Que tipo de cinema você prefere? Aquele que é a arte do ilusório, cheio de situações implausíveis para o cotidiano, onde você sonha e se liberta temporariamente das agruras da vida, ou aquele cinema onde a arte imita a vida e mostra de forma nua e crua todas as tristezas e empecilhos para nos fazer refletir? É o tipo de pergunta que não tem uma resposta única e depende da vontade do freguês que paga o ingresso na bilheteria. Pois bem. Um filme que tem sido muito falado ultimamente estreou em nossas telonas. Trata-se de “Manchester à Beira Mar”, escrito e dirigido por Kenneth Lonergan, e sua história opta por imprimir um violento choque de realidade no espectador. Ou seja, nada de fantasias e “happy-ends”. Nada de voos pretensiosos e espetaculares. Aqui é a dureza do dia-a-dia quem dá as cartas. E, por isso mesmo, o resultado foi maravilhoso em virtude de sua forte franqueza. Lembremos, ainda, que esta película concorre a seis Oscars: melhor filme; melhor ator, para Casey Affleck; melhor ator coadjuvante, para Lucas Hedges; melhor atriz coadjuvante, para Michelle Williams; melhor diretor, para Kenneth Lonergan; e melhor roteiro original, para Kenneth Lonergan. Além disso, esse filme ganhou o Globo de Ouro para melhor ator de drama (Casey Affleck).
Vemos aqui a história de Lee Chandler (interpretado por Casey Affleck), um zelador de quatro pequenos prédios que é uma espécie de faz-tudo, realizando pequenas obras nos apartamentos. Mas ele é uma pessoa muito fria e distante, quando não agressiva com moradores mais mal educados, o que rende uma série de reclamações contra ele. Fora do horário de trabalho, ele vive num pequeno quartinho, quando não está se embebedando em bares e provocando brigas sem motivo. Um belo dia, ele recebe um telefonema de um hospital para onde seu irmão, que vive em outra cidade, foi. Ao chegar lá, descobre que seu irmão está morto e precisa dar a notícia para seu sobrinho, Patrick (interpretado por Lucas Hedges). Enquanto providencia os detalhes do enterro, descobre na leitura do testamento que o irmão o deixou como tutor de seu sobrinho, o que significa que ele vai ter que abandonar o emprego na cidade onde estava e se estabelecer onde o Patrick mora. Mas Lee não quer isso e entra em conflito com o sobrinho. Isso é somente o princípio de uma série de idas e vindas entre tio e sobrinho, onde os dois terão que aprender a conviver juntos e a entrar num entendimento do que será feito, já que seus interesses são praticamente contrários em tudo.

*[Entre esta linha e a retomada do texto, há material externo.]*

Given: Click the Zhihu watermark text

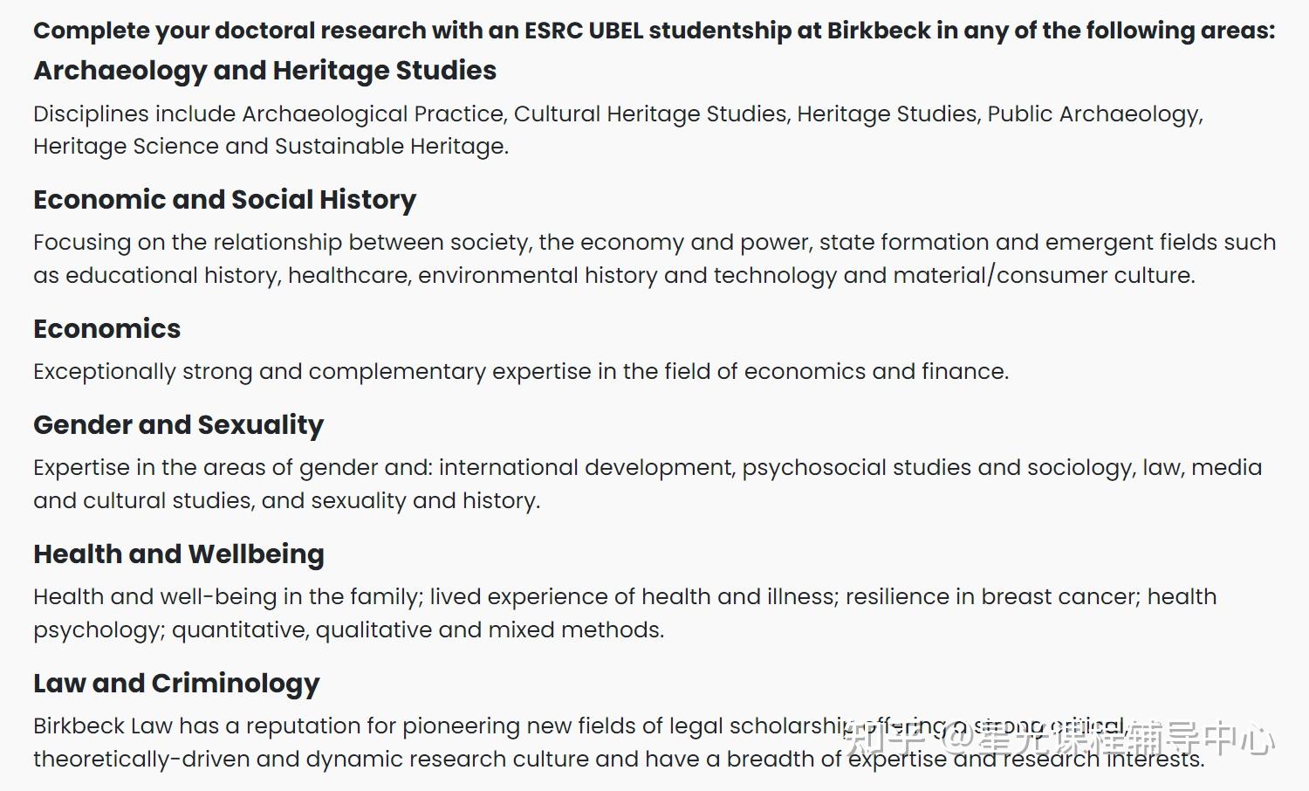Looking at the screenshot, I should 1059,739.
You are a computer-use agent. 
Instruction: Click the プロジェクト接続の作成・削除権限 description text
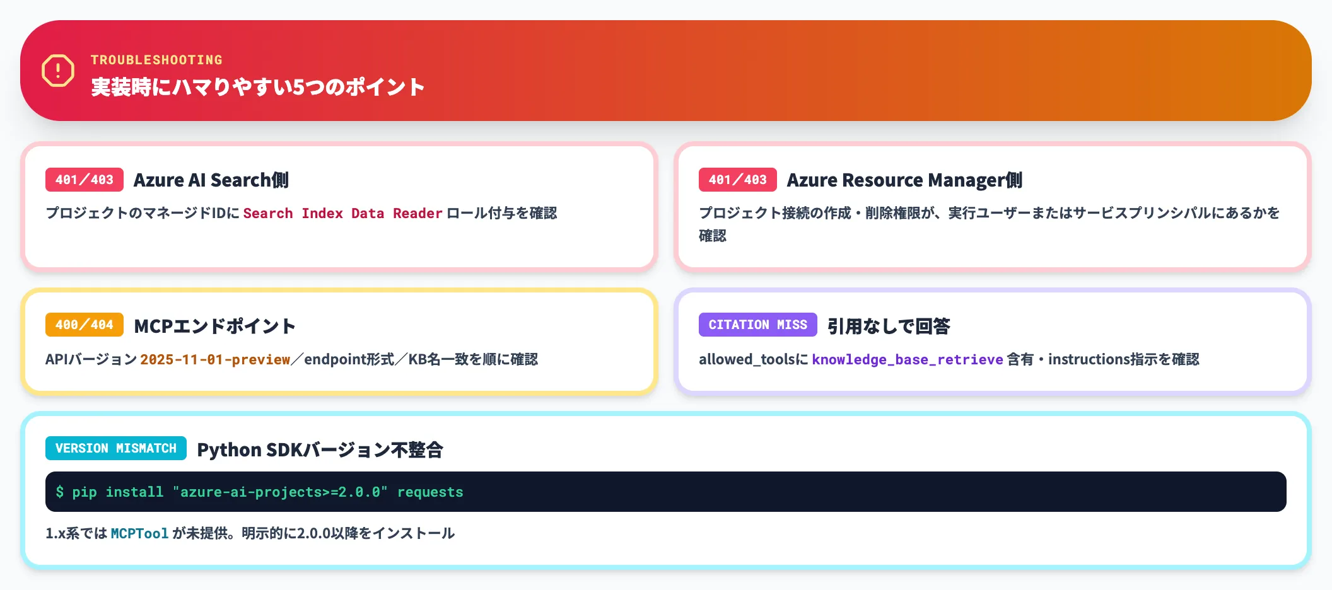[988, 214]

Dizendo o enredo do filme dessa forma, parece que a história é algo extremamente simplório e maçante. Mas não é. E isso acontece, sobretudo pela excelente atuação de Casey Affleck, que herdou a difícil missão de interpretar um personagem extremamente complicado e letárgico, em virtude de um trauma muito violento que a vida lhe impôs. Isso fazia com que ele se tornasse um homem extremamente fechado e de difícil trato com as pessoas à sua volta. E o irmão caçula de Ben Affleck deu conta do recado, tornando-se o centro das atenções. Desde o início, sentimos que há algo de muito errado com esse personagem, e descobrimos a coisa aos poucos, onde alguns flash-backs foram enxertados na estrutura narrativa de forma muito clara e sem comprometer o andamento da história (ponto aqui para a montagem). Casey Affleck faz o espectador imergir no personagem e compartilhar de todas as suas dores e angústias. E esse sentimento fica muito claro quando o tio se abre ao sobrinho bem ao final da película e diz com toda a sinceridade o que sente. Mas não o direi aqui por causa dos “spoilers”. Affleck tem a minha torcida para ganhar a estatueta de melhor ator.
No mais, a trama é cativante, pois por se tratar de um tema tão real e presente na vida das pessoas (às vezes nossas vidas viram de cabeça para baixo quando um ente querido morre), elas se identificam imediatamente com o que veem na tela, lembrando-se de algumas cicatrizes e feridas que o passado lhes deixou. É um filme sobre temas banais que nos fazem emocionar. Um filme digno da atenção que está chamando. Um bom programa para ajudar a refletir um pouco sobre a vida.